-- start of Supplied material --

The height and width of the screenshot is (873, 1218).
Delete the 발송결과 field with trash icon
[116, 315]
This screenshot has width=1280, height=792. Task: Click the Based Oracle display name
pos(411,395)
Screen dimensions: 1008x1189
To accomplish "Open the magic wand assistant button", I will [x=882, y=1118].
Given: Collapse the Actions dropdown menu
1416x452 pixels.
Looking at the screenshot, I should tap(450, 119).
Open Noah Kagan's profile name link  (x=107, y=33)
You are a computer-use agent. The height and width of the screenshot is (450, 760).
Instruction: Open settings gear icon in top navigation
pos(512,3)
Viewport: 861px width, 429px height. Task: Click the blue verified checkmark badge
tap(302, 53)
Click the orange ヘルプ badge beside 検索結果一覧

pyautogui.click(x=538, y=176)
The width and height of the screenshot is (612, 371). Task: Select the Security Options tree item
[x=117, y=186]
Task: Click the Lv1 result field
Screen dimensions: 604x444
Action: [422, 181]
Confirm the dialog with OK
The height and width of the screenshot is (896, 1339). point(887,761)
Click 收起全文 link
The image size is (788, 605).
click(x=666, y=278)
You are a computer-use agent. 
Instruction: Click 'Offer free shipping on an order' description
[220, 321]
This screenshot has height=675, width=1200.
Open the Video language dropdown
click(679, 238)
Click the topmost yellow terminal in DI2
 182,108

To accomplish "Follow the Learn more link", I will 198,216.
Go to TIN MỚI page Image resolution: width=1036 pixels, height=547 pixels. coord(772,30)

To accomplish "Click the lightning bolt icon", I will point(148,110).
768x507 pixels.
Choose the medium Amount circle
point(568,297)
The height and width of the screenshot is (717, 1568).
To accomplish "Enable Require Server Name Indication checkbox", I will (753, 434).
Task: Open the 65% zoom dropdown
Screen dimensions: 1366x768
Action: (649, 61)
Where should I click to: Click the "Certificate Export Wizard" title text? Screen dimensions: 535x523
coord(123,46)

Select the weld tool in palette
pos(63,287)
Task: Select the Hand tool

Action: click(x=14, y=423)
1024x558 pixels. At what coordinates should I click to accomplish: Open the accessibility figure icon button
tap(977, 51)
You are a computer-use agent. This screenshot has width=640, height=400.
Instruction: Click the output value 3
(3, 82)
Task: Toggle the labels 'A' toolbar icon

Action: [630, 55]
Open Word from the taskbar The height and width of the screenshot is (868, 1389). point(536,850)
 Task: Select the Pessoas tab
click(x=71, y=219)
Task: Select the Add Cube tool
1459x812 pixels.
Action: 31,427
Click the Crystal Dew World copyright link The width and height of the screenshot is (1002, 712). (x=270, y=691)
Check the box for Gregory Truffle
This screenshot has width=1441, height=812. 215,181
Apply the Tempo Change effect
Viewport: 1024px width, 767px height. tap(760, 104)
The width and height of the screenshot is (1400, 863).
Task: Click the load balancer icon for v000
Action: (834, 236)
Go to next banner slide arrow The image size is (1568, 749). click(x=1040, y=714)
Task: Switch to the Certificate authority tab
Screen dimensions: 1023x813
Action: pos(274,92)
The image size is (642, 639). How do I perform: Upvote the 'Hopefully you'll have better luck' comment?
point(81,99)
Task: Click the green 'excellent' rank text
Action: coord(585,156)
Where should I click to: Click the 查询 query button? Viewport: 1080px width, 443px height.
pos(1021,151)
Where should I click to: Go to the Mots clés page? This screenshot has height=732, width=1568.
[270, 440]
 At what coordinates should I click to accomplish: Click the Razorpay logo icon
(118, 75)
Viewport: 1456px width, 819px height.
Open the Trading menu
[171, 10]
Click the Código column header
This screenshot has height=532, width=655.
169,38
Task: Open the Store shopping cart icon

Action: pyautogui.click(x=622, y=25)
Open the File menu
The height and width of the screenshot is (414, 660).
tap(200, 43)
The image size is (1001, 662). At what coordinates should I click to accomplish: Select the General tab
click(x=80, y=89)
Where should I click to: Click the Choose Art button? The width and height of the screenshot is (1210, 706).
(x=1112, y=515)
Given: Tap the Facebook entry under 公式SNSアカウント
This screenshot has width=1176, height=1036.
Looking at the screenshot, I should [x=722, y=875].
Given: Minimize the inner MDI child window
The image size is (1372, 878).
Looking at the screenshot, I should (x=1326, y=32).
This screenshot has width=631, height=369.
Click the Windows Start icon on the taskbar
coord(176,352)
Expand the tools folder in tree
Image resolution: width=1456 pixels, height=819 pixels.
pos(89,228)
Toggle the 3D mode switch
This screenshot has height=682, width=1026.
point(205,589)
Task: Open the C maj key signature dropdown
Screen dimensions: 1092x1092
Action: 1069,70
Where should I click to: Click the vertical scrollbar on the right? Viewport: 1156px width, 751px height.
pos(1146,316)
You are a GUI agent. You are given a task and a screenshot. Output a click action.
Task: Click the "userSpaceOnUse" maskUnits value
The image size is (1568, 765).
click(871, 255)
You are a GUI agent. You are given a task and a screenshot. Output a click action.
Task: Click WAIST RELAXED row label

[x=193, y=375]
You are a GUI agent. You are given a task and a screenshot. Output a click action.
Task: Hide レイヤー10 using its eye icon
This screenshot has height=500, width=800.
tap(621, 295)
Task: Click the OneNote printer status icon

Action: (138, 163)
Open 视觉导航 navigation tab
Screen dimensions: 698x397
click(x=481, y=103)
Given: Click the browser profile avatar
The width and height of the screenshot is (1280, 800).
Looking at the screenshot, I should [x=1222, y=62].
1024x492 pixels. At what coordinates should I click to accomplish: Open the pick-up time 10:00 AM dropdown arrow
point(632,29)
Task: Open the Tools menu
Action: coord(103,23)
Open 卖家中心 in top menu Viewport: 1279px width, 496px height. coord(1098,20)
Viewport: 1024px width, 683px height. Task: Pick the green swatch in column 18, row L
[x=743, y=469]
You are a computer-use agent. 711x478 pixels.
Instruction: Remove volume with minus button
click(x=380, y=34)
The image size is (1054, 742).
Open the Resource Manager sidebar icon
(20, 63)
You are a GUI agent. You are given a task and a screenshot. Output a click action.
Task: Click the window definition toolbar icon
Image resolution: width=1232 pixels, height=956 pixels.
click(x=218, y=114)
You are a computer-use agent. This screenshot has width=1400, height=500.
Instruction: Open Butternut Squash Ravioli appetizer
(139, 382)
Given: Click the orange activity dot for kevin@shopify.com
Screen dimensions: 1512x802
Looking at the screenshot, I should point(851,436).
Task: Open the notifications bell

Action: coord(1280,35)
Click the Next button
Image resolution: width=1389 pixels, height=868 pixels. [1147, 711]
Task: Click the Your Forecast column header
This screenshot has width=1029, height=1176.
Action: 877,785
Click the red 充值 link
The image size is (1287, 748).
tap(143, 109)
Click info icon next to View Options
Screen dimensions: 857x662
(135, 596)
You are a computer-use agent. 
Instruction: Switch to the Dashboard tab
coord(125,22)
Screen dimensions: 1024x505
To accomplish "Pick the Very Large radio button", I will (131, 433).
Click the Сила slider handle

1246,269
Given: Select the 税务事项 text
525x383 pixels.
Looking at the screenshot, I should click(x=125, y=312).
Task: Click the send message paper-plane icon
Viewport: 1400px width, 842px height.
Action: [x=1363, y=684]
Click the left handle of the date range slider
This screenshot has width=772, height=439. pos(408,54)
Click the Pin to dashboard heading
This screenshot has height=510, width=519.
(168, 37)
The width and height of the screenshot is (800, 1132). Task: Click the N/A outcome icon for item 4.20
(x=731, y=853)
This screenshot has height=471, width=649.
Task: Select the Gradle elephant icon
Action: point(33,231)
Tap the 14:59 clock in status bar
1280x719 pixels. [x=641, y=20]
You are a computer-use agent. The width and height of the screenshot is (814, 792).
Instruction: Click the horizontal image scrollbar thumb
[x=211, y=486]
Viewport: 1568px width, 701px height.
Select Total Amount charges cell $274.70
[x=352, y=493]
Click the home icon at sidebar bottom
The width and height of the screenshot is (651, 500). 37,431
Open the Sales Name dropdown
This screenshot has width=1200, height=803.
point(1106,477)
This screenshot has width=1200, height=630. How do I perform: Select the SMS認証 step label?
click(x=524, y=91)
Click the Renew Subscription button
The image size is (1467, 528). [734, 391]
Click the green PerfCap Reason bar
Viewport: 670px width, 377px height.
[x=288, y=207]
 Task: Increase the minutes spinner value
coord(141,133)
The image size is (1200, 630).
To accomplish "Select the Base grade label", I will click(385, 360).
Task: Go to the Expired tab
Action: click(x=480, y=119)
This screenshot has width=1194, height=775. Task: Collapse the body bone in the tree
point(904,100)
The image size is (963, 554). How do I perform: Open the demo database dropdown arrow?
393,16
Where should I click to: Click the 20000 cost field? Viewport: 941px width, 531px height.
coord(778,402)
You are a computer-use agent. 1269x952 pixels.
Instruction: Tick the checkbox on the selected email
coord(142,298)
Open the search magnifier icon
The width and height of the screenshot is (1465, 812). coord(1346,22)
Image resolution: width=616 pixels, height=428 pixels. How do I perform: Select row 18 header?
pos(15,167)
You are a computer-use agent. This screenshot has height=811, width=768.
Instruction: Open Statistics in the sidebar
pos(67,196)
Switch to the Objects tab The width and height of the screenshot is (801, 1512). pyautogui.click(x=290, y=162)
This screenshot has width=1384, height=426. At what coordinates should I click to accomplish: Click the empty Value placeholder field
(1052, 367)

-- end of Supplied material --

Reproduce the stretch of the material from the line containing "1024x558 pixels. At" through the line containing "Open Word from", changing "taskbar" to "Start menu" and leaving everything else as it stands.

• **Result**
1024x558 pixels. At what coordinates should I click to accomplish: Open the accessibility figure icon button
tap(977, 51)
You are a computer-use agent. This screenshot has width=640, height=400.
Instruction: Click the output value 3
(3, 82)
Task: Toggle the labels 'A' toolbar icon

Action: [630, 55]
Open Word from the Start menu The height and width of the screenshot is (868, 1389). point(536,850)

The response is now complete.